## EXCERPTED TEXT
Key insight — generative vs analytical tasks:

This is the first experiment testing a GENERATIVE task ("propose improvements") rather than a purely analytical one ("find problems"). The results reveal:

  1. GPT-5's defense-in-depth thinking is unique. In analytical tasks, GPT-5 finds exhaustive lists of issues. In generative tasks, it proposes LAYERED solutions — multiple independent mechanisms that each catch what the others miss. The infrastructure kill proposal (external to the application) shows GPT-5 reasoning about failure modes that are invisible to within-app analysis.

  2. Opus's design-tension identification transfers to improvement proposals. In analytical tasks, Opus finds where parts of a design contradict each other. In generative tasks, this manifests as proposals that RESOLVE tensions rather than just adding patches. The engagement ordering contradiction and mode escalation rules are both "this design says X but the mechanism allows Y — here's how to make them consistent."

  3. Sonnet doesn't transfer well to generative tasks. In analytical tasks (assumption-finding, cross-component analysis), Sonnet performs well (85% of GPT-5 in some experiments). In generative tasks, it falls back to generic engineering advice. The task requires both identifying problems AND proposing concrete solutions — Sonnet handles the first step but not the second with sufficient depth.

Comparison to analytical task performance:

Task type GPT-5 character Opus character Sonnet character
Assumption-finding (#10-12) Exhaustive breadth Design tensions Good (85% of GPT-5)
Race conditions (#13) Technical precision Design contradictions Weak (errors)

## PROVIDED DATA
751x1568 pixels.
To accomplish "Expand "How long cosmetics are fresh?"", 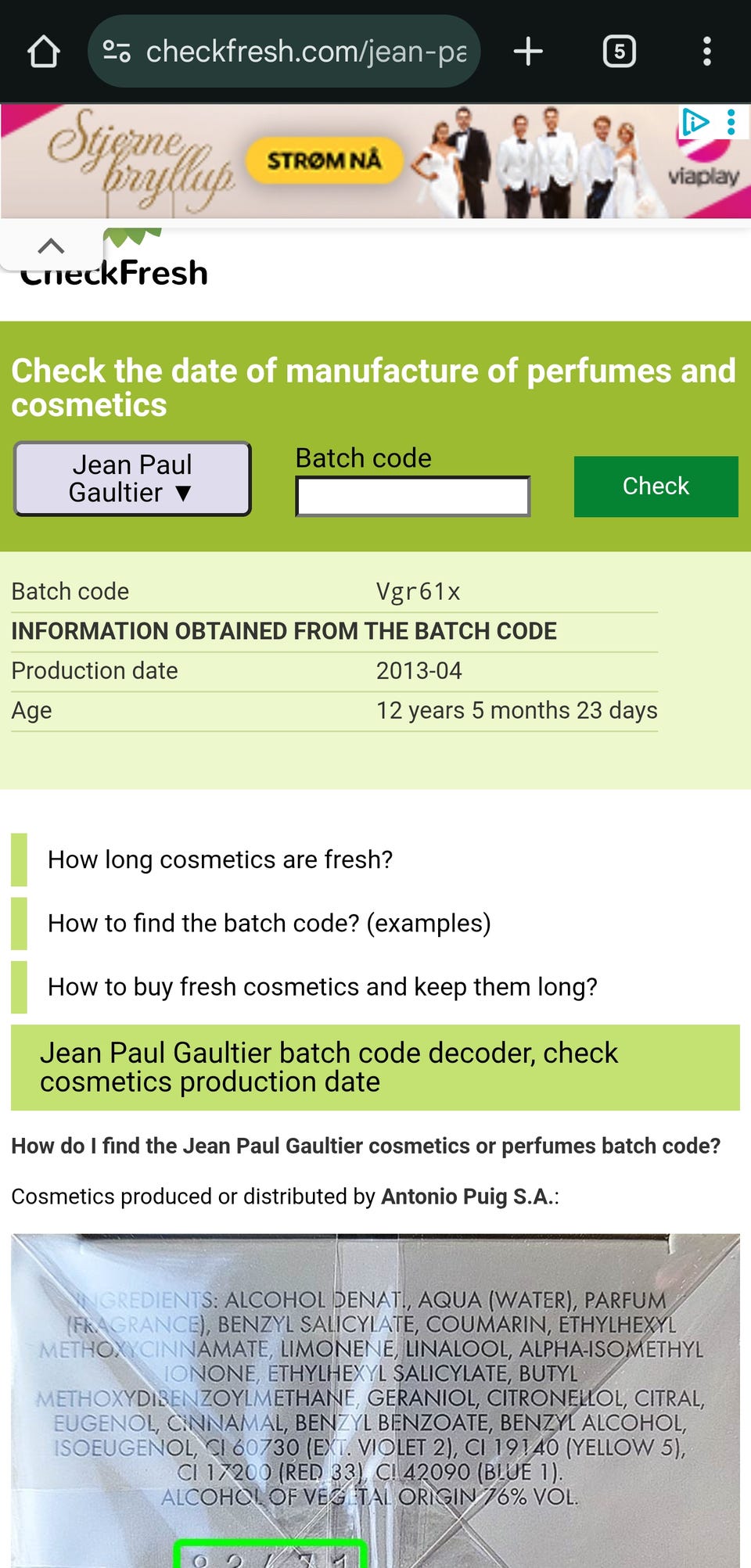I will click(220, 859).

## WORK ITEM A
Output the passage of the model comparison text starting with "3. Sonnet doesn't" and going on through "contradictions Weak (errors)", reproducing its wording character for character.
## WORK ITEM B
Write the next part of the text comparing model performance on generative and analytical tasks, picking up right after its final line.

## WRITTEN ANSWER A
3. Sonnet doesn't transfer well to generative tasks. In analytical tasks (assumption-finding, cross-component analysis), Sonnet performs well (85% of GPT-5 in some experiments). In generative tasks, it falls back to generic engineering advice. The task requires both identifying problems AND proposing concrete solutions — Sonnet handles the first step but not the second with sufficient depth.

Comparison to analytical task performance:

Task type GPT-5 character Opus character Sonnet character
Assumption-finding (#10-12) Exhaustive breadth Design tensions Good (85% of GPT-5)
Race conditions (#13) Technical precision Design contradictions Weak (errors)

## WRITTEN ANSWER B
Invariant violations (#20) Maximum selectivity Self-correcting depth Imprecise
Design improvements (#24) Defense-in-depth layers Tension resolution Generic advice

The generative task reveals model ARCHITECTURES more clearly than analytical tasks. GPT-5's reasoning enables it to construct multi-layered solutions. Opus's internal reasoning enables it to identify what a design SHOULD be (not just what's wrong). Sonnet pattern-matches against known engineering practices without deep synthesis.

Practical implication:

For design improvement sessions on safety-critical systems:

  • Run GPT-5 for defense-in-depth proposals ("what layers should exist?")
  • Run Opus for design consistency proposals ("where does the design contradict itself?")
  • Skip Sonnet — its output is indistinguishable from generic checklists
  • The combination of GPT-5 + Opus produces complementary improvements: GPT-5 adds safety layers, Opus fixes internal contradictions. Together they address both "not enough protection" and "protection mechanisms that work against each other."

Cost analysis: GPT-5: 118s, ~10.9K tokens (6K reasoning). Opus: 127s, ~5K tokens. Sonnet: 40s, ~1.6K tokens. For a safety-critical design review, running GPT-5 + Opus costs ~16K tokens and produces 30 improvements with near-zero overlap in unique insights. Excellent ROI for a kill switch design that protects real money.